Dame Karen Pierce DCMG, Her Majesty’s Ambassador to the USA, said:
“Understanding vaccine engagement is crucial to the future of global pandemic preparedness, and I am delighted to see the excellent research published this week by the British Academy. This important work will help our communities and public officials better prepare for future global health events. I am grateful to the exceptional British and American researchers whose ground-breaking studies have provided new insights into this key public health question, showcasing the important collaboration happening between the UK and the US to combat COVID.”

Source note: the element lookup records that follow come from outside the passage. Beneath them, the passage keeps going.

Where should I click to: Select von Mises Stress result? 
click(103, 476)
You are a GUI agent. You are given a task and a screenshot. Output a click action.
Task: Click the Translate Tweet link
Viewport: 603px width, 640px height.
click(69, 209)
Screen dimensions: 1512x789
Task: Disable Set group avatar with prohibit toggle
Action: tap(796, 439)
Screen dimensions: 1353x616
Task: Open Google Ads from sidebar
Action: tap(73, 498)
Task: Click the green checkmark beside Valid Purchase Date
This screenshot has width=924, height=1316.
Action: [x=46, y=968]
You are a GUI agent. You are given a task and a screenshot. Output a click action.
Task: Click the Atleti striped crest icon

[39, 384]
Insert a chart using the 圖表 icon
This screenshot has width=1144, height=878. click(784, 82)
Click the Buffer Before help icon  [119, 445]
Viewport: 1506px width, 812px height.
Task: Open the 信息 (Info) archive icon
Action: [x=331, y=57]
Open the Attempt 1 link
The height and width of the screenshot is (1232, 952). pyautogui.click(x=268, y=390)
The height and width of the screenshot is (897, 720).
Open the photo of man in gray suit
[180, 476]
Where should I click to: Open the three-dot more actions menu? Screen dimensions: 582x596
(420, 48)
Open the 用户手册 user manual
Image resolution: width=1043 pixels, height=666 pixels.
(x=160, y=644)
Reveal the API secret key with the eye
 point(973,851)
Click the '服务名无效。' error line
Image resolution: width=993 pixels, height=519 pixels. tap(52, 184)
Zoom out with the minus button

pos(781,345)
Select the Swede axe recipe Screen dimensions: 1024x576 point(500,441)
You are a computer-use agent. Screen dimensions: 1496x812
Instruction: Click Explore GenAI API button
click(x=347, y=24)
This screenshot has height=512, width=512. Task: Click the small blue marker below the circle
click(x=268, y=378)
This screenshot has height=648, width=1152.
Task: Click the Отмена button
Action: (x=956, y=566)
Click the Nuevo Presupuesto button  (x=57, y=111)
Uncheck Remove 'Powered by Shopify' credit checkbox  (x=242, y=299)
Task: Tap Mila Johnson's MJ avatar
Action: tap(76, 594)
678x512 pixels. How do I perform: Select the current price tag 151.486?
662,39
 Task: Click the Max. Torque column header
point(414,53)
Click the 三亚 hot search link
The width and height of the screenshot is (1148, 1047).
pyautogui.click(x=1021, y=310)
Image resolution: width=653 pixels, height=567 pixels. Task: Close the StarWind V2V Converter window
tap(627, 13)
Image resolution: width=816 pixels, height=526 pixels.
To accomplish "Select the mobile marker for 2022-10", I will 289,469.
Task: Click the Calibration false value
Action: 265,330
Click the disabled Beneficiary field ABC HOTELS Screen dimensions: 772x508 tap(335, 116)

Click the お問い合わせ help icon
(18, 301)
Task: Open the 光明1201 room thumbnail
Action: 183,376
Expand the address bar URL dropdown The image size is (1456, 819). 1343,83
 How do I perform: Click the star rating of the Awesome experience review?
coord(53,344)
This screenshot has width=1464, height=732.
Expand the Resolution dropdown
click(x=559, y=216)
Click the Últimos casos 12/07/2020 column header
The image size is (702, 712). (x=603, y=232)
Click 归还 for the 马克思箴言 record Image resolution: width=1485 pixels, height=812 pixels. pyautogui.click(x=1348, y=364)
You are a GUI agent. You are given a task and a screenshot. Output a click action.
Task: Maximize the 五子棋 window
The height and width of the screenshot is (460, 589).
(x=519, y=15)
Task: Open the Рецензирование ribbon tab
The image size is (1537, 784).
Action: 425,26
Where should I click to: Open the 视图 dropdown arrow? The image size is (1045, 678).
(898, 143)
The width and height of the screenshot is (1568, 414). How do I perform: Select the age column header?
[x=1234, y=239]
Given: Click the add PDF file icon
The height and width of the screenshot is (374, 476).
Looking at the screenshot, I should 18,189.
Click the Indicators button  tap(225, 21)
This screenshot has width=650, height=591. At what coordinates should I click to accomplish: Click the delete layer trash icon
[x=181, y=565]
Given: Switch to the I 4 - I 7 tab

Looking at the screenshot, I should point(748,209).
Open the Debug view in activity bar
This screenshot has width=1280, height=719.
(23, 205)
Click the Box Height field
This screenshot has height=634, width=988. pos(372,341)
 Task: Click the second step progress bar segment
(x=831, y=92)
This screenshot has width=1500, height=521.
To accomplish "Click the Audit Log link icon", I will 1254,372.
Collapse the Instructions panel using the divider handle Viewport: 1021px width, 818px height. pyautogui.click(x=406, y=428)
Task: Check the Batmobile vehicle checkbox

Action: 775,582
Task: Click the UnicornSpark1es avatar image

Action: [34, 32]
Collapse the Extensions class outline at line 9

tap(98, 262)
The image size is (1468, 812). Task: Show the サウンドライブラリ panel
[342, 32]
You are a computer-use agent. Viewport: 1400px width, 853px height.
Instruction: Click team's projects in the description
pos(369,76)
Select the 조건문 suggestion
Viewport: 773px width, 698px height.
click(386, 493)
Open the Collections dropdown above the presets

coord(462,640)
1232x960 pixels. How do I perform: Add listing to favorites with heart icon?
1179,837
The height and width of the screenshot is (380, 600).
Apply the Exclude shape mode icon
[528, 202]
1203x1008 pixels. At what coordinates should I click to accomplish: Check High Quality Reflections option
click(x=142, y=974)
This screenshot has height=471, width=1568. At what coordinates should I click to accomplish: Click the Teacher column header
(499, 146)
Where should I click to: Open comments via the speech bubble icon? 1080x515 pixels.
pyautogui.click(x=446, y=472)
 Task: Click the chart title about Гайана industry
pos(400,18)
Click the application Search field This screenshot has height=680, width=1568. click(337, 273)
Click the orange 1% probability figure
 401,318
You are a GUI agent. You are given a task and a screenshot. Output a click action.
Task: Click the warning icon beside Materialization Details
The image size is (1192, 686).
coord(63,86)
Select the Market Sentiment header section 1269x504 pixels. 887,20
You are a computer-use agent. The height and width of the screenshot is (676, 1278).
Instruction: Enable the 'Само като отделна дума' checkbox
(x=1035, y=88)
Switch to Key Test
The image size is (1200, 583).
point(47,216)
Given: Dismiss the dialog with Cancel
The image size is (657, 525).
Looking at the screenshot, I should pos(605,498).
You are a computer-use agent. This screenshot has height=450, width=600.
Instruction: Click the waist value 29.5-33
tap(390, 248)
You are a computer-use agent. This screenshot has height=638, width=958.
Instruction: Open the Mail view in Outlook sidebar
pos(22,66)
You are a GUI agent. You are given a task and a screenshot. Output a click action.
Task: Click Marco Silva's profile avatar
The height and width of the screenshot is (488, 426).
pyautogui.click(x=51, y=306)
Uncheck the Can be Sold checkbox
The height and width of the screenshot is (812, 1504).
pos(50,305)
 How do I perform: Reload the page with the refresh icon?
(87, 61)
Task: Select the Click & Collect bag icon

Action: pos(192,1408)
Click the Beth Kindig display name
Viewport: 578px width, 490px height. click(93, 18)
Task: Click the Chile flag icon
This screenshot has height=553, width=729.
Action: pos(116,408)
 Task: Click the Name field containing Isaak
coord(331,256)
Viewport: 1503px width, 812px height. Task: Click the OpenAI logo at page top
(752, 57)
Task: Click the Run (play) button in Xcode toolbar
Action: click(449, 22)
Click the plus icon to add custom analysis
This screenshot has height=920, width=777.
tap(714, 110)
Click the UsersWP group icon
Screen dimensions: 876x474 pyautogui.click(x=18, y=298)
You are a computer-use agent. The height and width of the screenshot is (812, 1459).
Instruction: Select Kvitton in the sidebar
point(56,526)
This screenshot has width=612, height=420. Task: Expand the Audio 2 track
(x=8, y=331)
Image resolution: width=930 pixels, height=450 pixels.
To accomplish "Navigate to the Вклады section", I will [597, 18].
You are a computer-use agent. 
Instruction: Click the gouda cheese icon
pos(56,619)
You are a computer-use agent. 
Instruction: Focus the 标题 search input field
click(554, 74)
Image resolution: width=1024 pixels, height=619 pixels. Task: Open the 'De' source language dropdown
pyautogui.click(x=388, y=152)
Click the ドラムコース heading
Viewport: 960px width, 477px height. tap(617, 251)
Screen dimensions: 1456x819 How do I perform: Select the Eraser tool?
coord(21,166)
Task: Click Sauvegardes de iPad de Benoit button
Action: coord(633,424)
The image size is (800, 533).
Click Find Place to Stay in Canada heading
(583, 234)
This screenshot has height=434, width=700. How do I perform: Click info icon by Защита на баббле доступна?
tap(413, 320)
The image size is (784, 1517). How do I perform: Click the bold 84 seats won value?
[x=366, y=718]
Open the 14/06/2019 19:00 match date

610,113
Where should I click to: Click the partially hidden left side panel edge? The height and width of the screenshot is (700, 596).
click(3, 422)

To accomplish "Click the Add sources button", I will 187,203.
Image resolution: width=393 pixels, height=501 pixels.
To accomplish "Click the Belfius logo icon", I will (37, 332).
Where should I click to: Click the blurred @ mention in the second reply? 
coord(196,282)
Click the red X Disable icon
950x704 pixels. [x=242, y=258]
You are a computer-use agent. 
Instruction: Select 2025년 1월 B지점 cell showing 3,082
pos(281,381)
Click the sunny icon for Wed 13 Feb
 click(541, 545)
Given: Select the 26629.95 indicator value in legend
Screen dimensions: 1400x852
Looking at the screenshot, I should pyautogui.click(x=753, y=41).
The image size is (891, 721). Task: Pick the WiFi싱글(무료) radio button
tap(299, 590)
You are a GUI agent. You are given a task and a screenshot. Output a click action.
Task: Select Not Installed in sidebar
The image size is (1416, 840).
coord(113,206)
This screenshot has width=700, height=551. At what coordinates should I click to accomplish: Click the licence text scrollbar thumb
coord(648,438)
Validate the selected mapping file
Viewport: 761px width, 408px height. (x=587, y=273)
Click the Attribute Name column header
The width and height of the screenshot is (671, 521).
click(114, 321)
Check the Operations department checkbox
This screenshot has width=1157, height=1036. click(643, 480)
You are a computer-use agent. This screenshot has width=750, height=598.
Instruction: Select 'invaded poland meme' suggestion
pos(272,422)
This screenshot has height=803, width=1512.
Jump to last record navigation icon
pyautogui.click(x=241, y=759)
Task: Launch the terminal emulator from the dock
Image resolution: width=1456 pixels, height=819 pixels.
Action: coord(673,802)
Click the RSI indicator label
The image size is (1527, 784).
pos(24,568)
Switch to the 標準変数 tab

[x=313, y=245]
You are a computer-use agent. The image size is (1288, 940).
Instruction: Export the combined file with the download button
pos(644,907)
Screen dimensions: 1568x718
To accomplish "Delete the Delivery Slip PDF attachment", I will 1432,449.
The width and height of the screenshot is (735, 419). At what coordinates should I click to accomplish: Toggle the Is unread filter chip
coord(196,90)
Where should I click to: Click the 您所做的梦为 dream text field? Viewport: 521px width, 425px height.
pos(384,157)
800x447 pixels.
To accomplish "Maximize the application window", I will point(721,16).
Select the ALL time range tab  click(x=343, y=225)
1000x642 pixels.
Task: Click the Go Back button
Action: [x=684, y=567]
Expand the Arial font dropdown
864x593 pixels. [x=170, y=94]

The full list of reports is:
- ‘Mapping and Visualising Intersections of Social Inequalities, Community Mistrust, and Vaccine
Hesitancy in Online and Physical Spaces in the UK and US’ – Dr Ozge Ozduzen, University of Sheffield; Dr Wenwen Dou, University of North Carolina at Charlotte; Dr Billur Ozgul, Brunel University London; Dr Nelli Ferenczi, Brunel University London
- ‘Evaluating the Influence of Exposure to Anti-vax Protests on Vaccine Hesitancy Across Diverse
Audiences’ – Dr Reed Wood, University of Essex; Marie Juanchich, University of Essex; Dr Mark Ramirez, Arizona State University
- ‘Understanding Vaccine Hesitancy Amongst Frontline Workers – The Influence of Trade Union and
Community Representatives’ – Professor Sian Moore, University of Greenwich; Dr Eklou Amendah, University of Southern Maine; Dr Calvin Burns, University of Greenwich; Professor Christina Clamp, Southern New Hampshire University
- ‘Youth Participatory Action Research to Explore the Context of Ethnic Minority Youth Responses to
COVID-19 Vaccines in the United States and United Kingdom’ – Dr Megan Schmidt-Sane, Institute of Development Studies; Dr Elizabeth Benninger, Case Western Reserve University; Ms Tabitha Hrynick, Institute of Development Studies; Dr Santiago Ripoll, Institute of Development Studies
- ‘Identifying the Trustworthiness of Information Sources During the COVID-19 Pandemic: Enhancing Information Reception Across the Population’ – Dr Ben Seyd, University of Kent; Dr Joseph A Hamm, Michigan State University; Professor Will Jennings, University of Southampton
- ‘COVID and the Coalfield: Vaccine Hesitance in Wales and Appalachia’ – Dr Christopher Saville, Bangor University; Professor Daniel Rhys Thomas, Public Health Wales; Dr April Young, University of Kentucky
- ‘Securing the Goalposts on Vaccine Hesitancy’ – Professor Silvia Sonderegger, University of Nottingham; Dr Andy Brownback, University of Arkansas; Professor Guillermo Cruces, University of Economics; Dr Seung-Keun, University of Nottingham
- ‘Psychological Influences on Citizen COVID-19 Preventive Behaviours and Vaccine Engagement in
the UK and US with Particular Regard to the Importance of Ethnicity’ – Professor Rusi Jaspal, University of Brighton; Professor Julie Barnett, University of Bath; Professor Daniel Wright, University of Nevada
- ‘Mind the Vaccination Gap: Understanding and Overcoming the Racial/Ethnic Inequalities in
Vaccination Acceptance’ – Marie Juanchich, University of Essex; Professor Wändi Bruine de Bruin, University of South Carolina; Dr Tim Chadborn, Public Health England; Dr Cara Lynell Booker, University of Essex
- ‘Overcoming Barriers to Vaccination by Empowering Citizens to Make Deliberate Choices’ – Professor Peter John, King’s College London; Professor Peter Loewen, University of Toronto; Dr Manu Savani, Brunel University London.